• [EXCERPT TO READ]
+++
PREPROCESSING MAGNETIC FIELDS WITH CHROMOSPHERIC LONGITUDINAL FIELDS

Wiegelmann et al. (2006) first proposed preprocessing magnetic field data. In order to quantitatively perform preprocessing, they applied a function (L) as follows:

$$\begin{eqnarray} L &=& \mu _1 L_1 +\mu _2 L_2 +\mu _3 L_3 +\mu _4 L_4, \end{eqnarray} \tag{ 1 }$$

$$\begin{eqnarray} L_1 &=& \left(\sum _p B_x B_z \right)^2 + \left(\sum _p B_y B_z \right)^2\nonumber\\ &&+ \left(\sum _p\big(B_x^2 + B_y^2 - B_z^2\big) \right)^2, \end{eqnarray} \tag{ 2 }$$

$$\begin{eqnarray} L_2 &=& \left(\sum _p x\big(B_x^2 + B_y^2 - B_z^2\big) \right)^2 + \left(\sum _p y\big(B_x^2 + B_y^2 - B_z^2\big) \right)^2\nonumber\\ &+& \left(\sum _p (y B_x B_z - x B_y B_z) \right)^2, \end{eqnarray} \tag{ 3 }$$

$$\begin{eqnarray} L_3 &=& \sum _p \big[\big(B_x - B_x^{\rm obs}\big)^2 + \big(B_y - B_y^{\rm obs}\big)^2 + \big(B_z - B_z^{\rm obs}\big)^2\big],\nonumber\\ \end{eqnarray} \tag{ 4 }$$

$$\begin{eqnarray} L_4 &=& \sum _p \big[(\Delta _{xy}B_x)^2 + (\Delta _{xy}B_y)^2 + (\Delta _{xy}B_z)^2\big], \end{eqnarray} \tag{ 5 }$$

where μ₁ to μ₄ are coefficients of L₁ to L₄, respectively; L₁ is the square of the total magnetic force; L₂ is the square of the total magnetic torque; L₃ is the difference between the preprocessed magnetogram and the observed one; L₄ is the amount of small-scale irregularities in the magnetogram; and the superscript "obs" indicates the observed magnetic field.
+++
Write out, word for word, the part of the passage on preprocessing magnetic fields from "where μ₁ to" to "observed magnetic field.".

• [DATASET]
+++
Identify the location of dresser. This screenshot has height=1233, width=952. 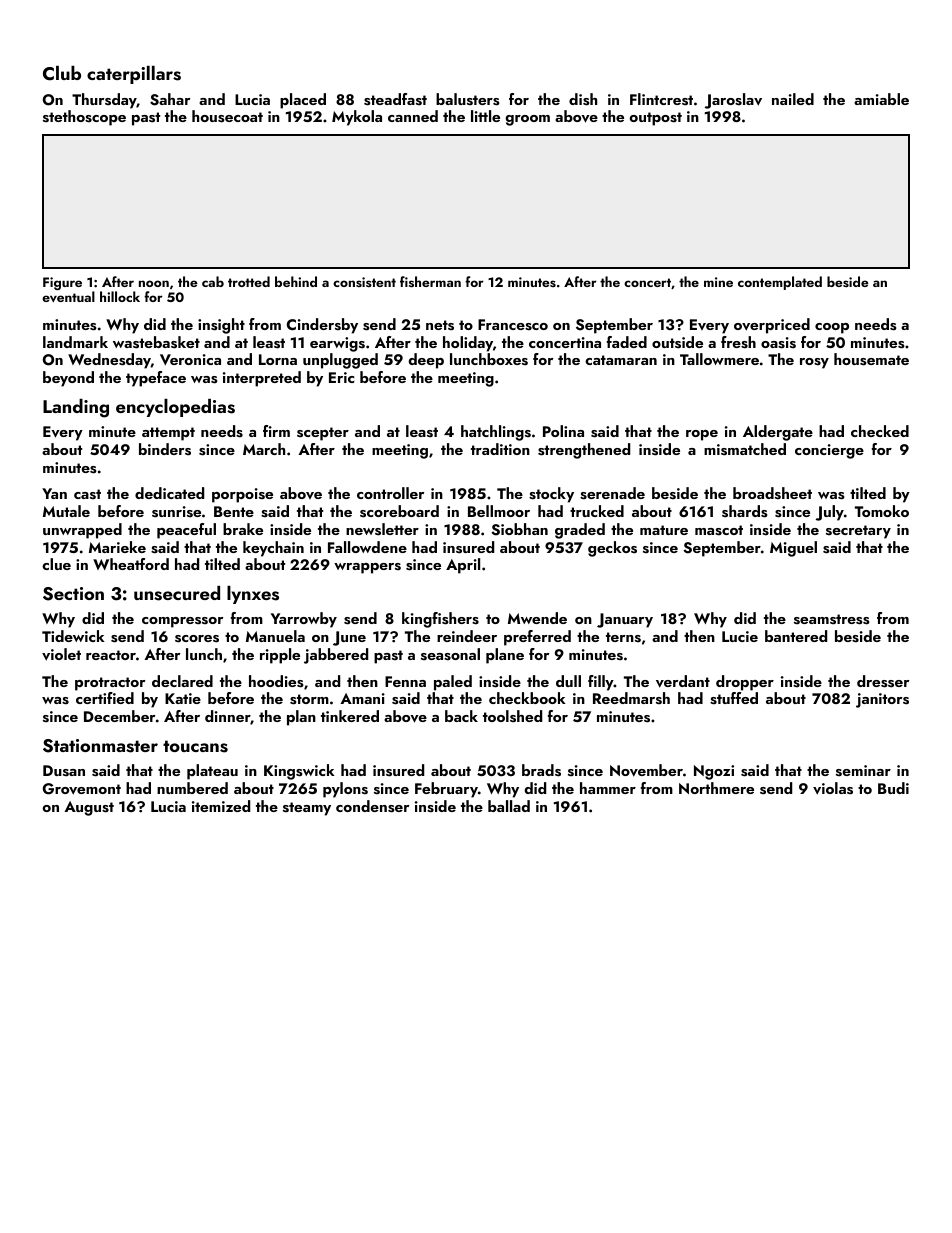
(883, 681).
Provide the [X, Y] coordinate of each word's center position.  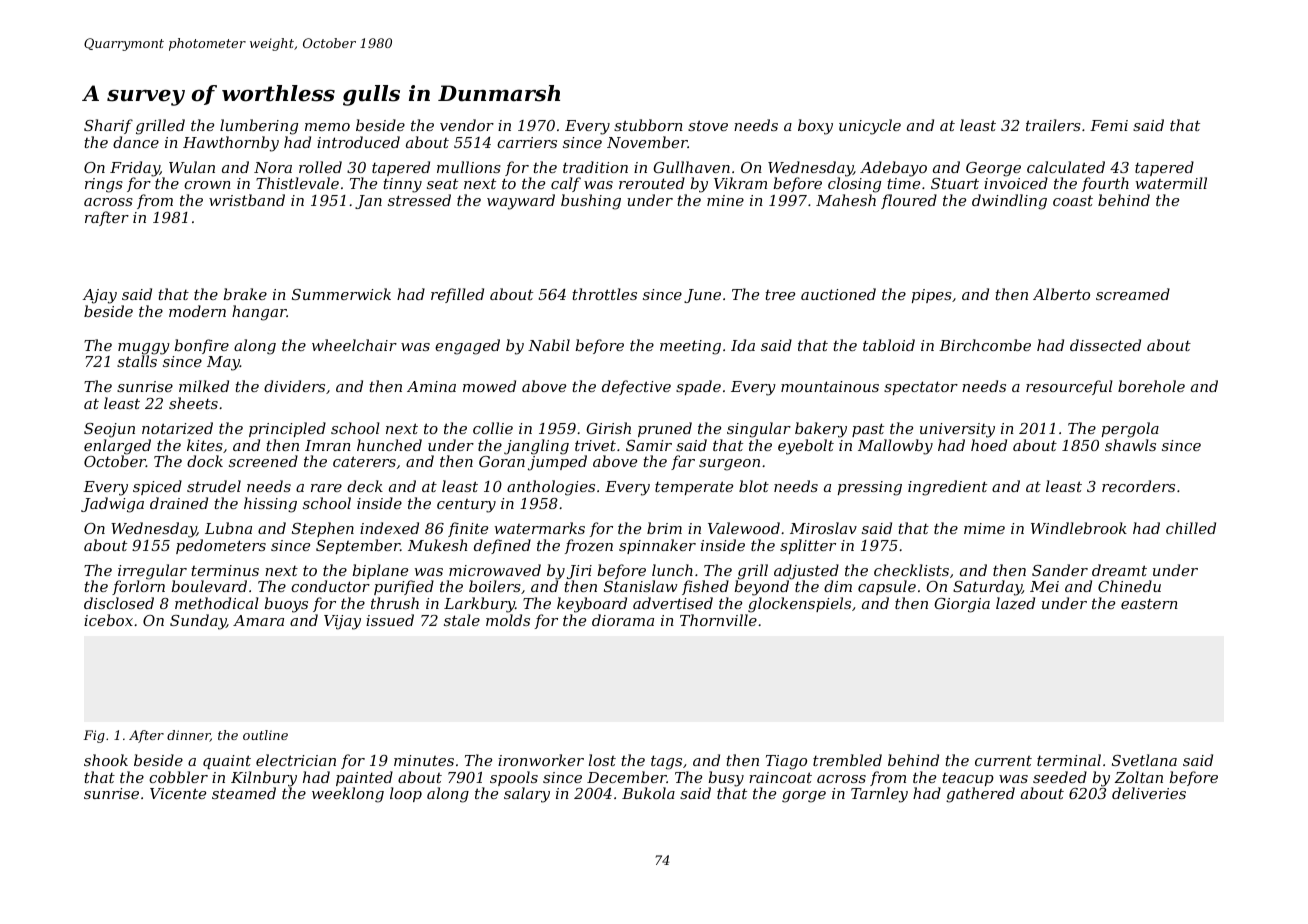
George [993, 169]
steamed [244, 793]
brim [664, 528]
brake [245, 294]
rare [326, 488]
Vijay [342, 622]
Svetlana [1144, 760]
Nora [273, 167]
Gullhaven [691, 167]
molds [508, 620]
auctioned [838, 294]
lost [602, 760]
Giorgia [962, 605]
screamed [1133, 294]
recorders [1138, 486]
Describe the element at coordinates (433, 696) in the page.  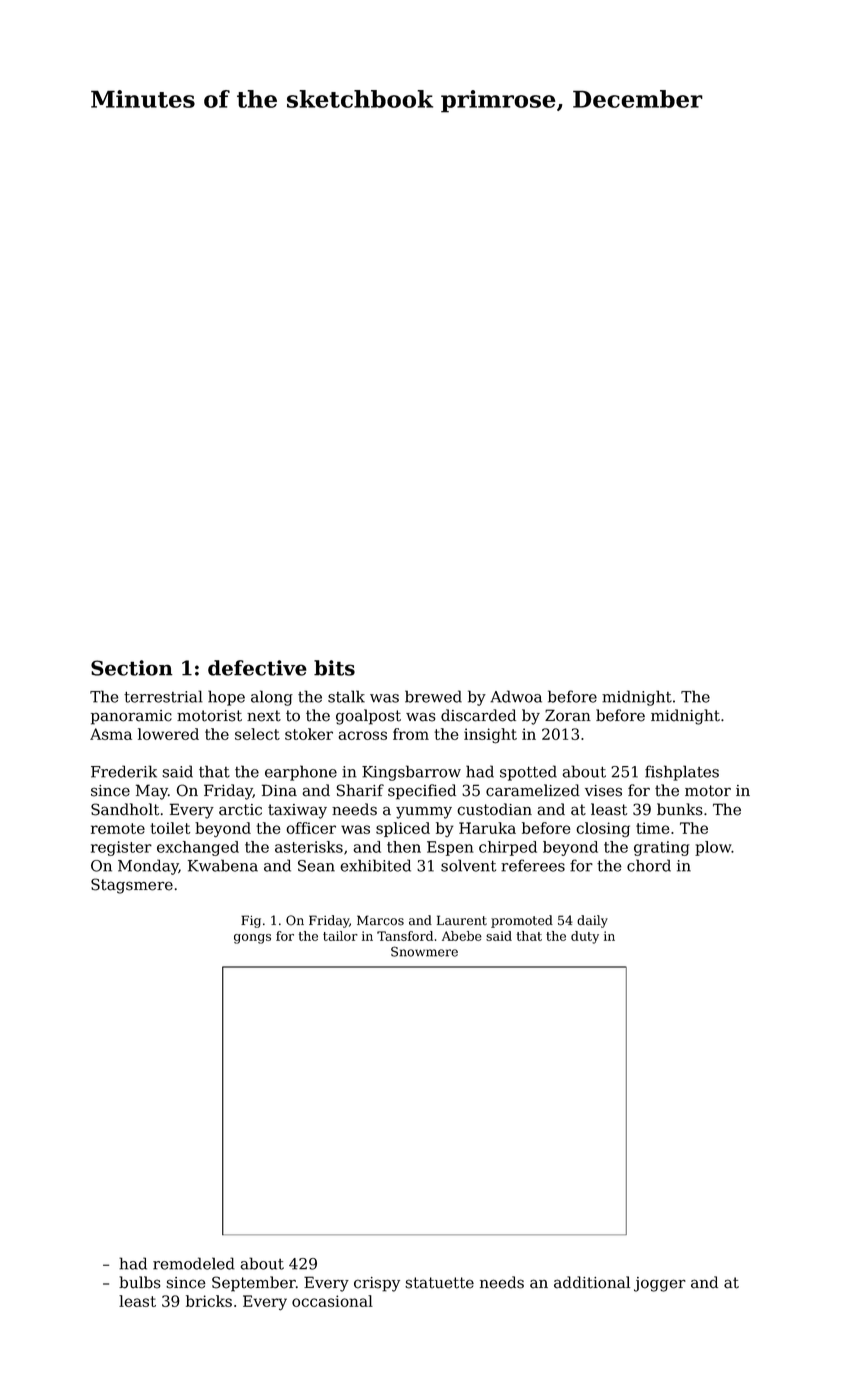
I see `brewed` at that location.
+++
• [WRITTEN SOLUTION]
where μ₁ to μ₄ are coefficients of L₁ to L₄, respectively; L₁ is the square of the total magnetic force; L₂ is the square of the total magnetic torque; L₃ is the difference between the preprocessed magnetogram and the observed one; L₄ is the amount of small-scale irregularities in the magnetogram; and the superscript "obs" indicates the observed magnetic field.